╭─ Dataset rows

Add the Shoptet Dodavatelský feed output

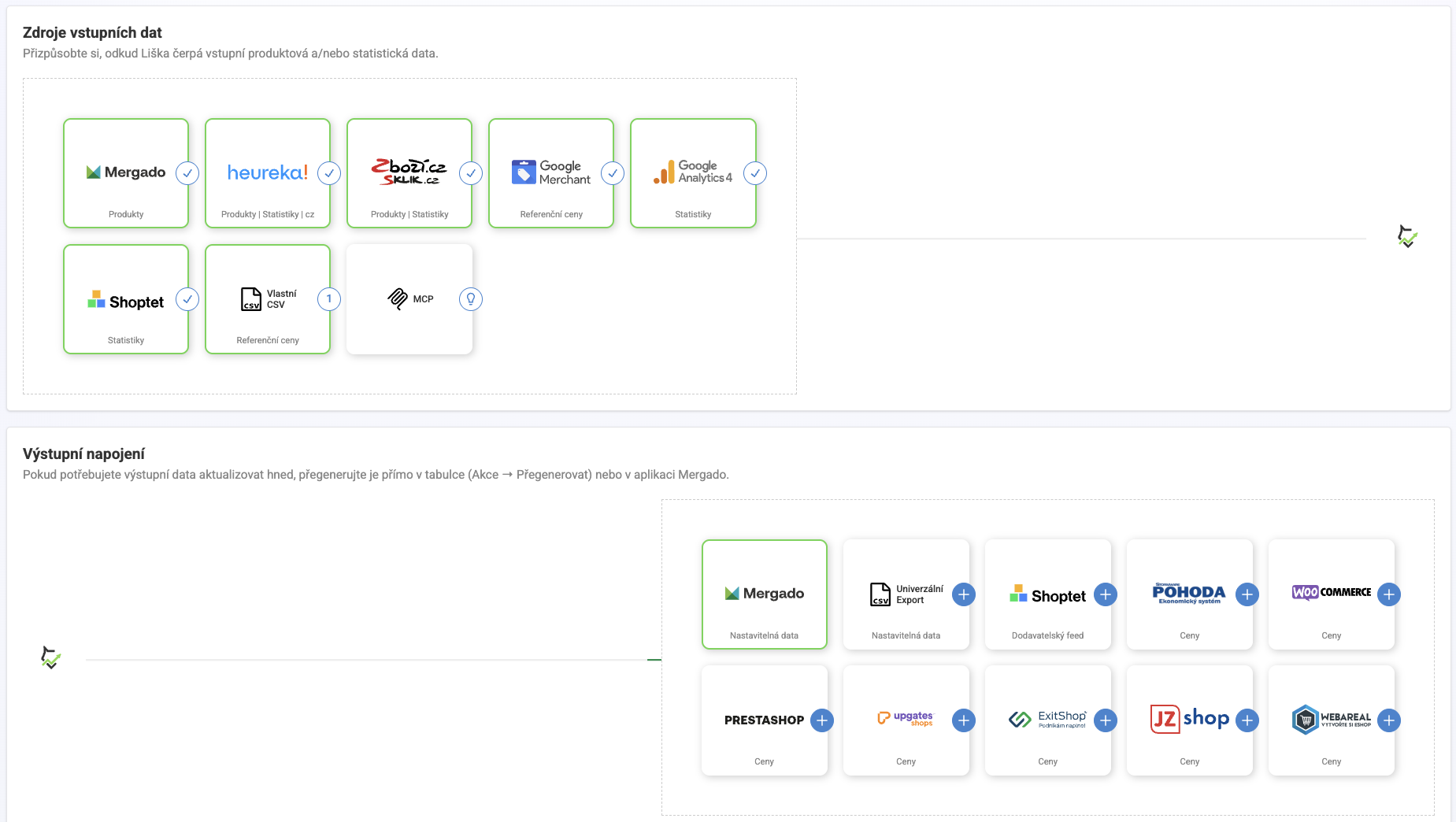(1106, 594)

╰─
╭─ Dataset rows

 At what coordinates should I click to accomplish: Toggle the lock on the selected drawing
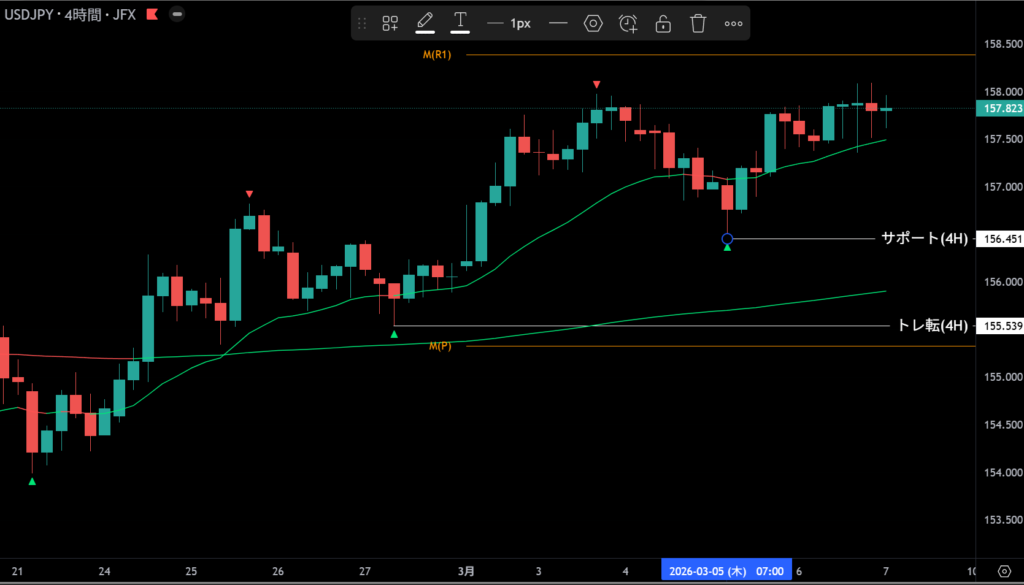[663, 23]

╰─
╭─ Dataset rows

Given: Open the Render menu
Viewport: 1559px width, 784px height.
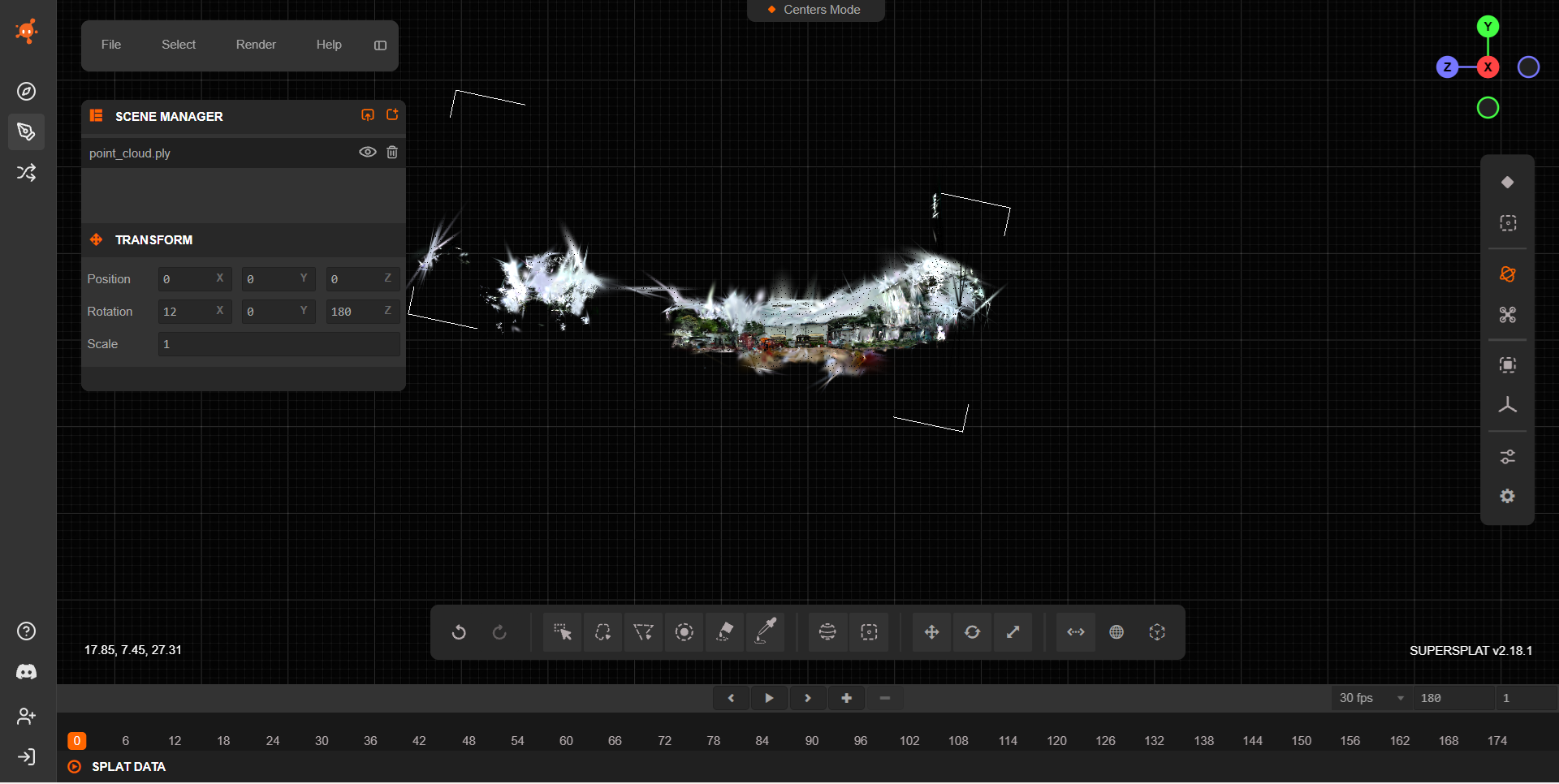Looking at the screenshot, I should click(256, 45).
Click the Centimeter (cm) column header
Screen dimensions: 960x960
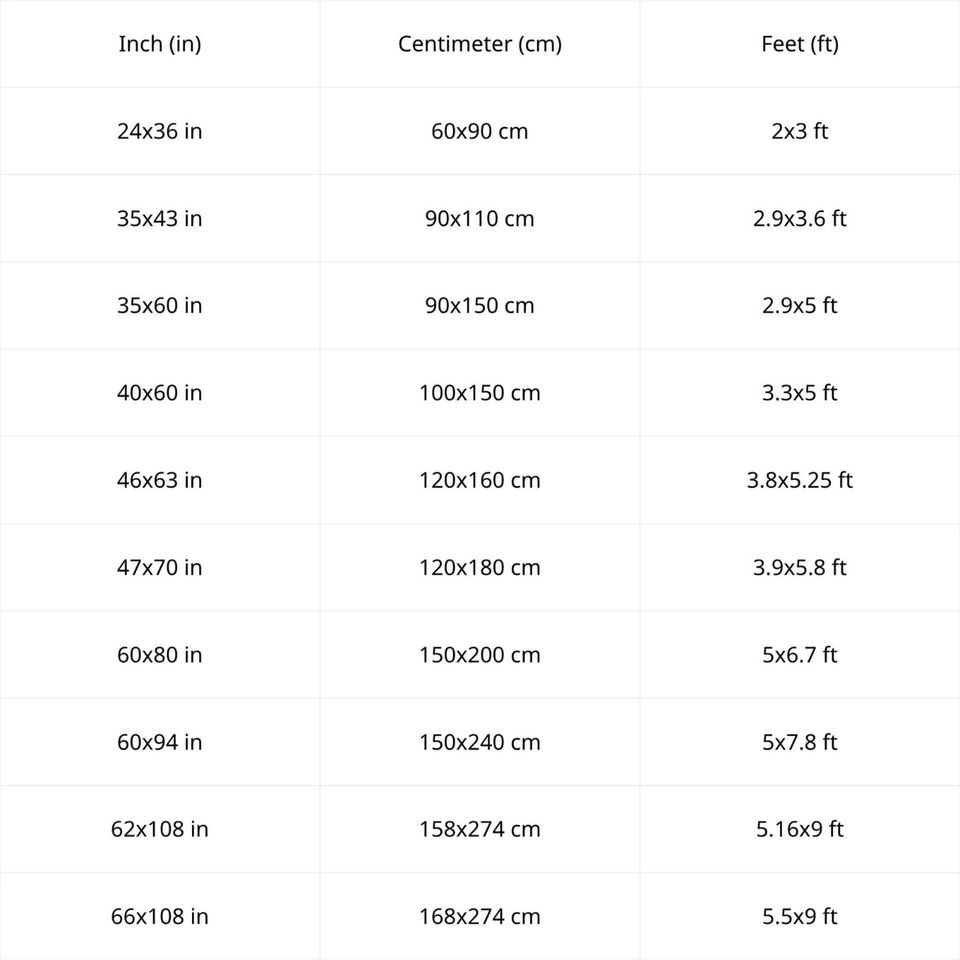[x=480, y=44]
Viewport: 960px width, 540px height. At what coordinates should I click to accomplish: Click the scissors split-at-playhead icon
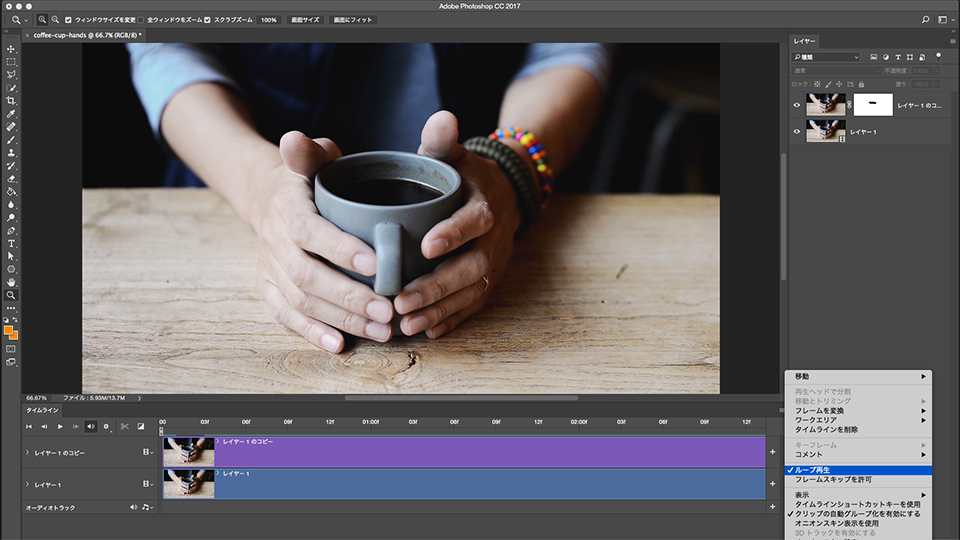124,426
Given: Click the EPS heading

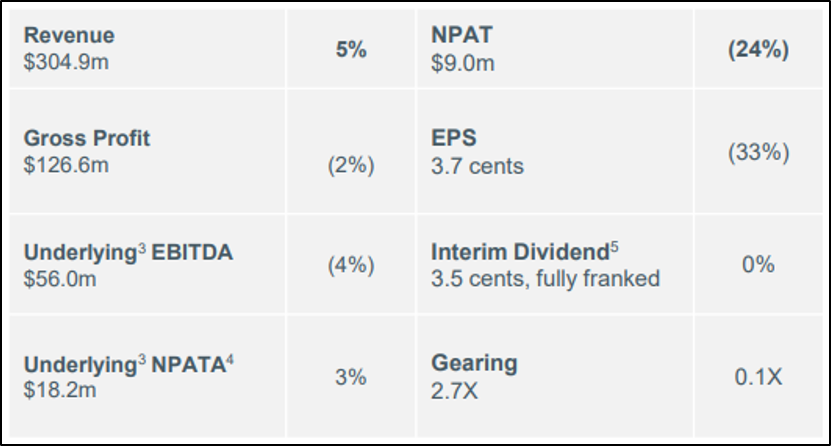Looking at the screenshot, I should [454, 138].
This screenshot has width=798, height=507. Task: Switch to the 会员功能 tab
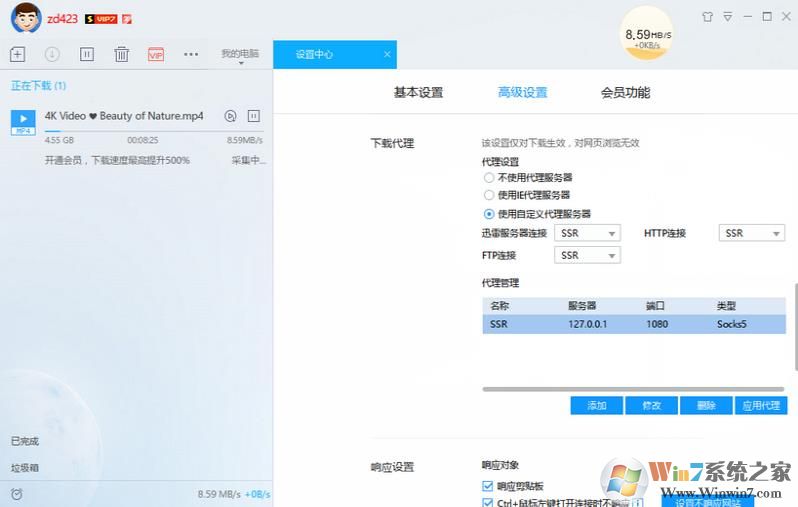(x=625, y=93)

╰─

■ Your goal ■
Show every line above that contains the word "what". Case counts.

■ Exercise answer ■
 At what coordinates should I click to accomplish: Toggle the lock on the selected drawing
Viewport: 960px width, 540px height. At what coordinates should I click to accomplish: Click the scissors split-at-playhead icon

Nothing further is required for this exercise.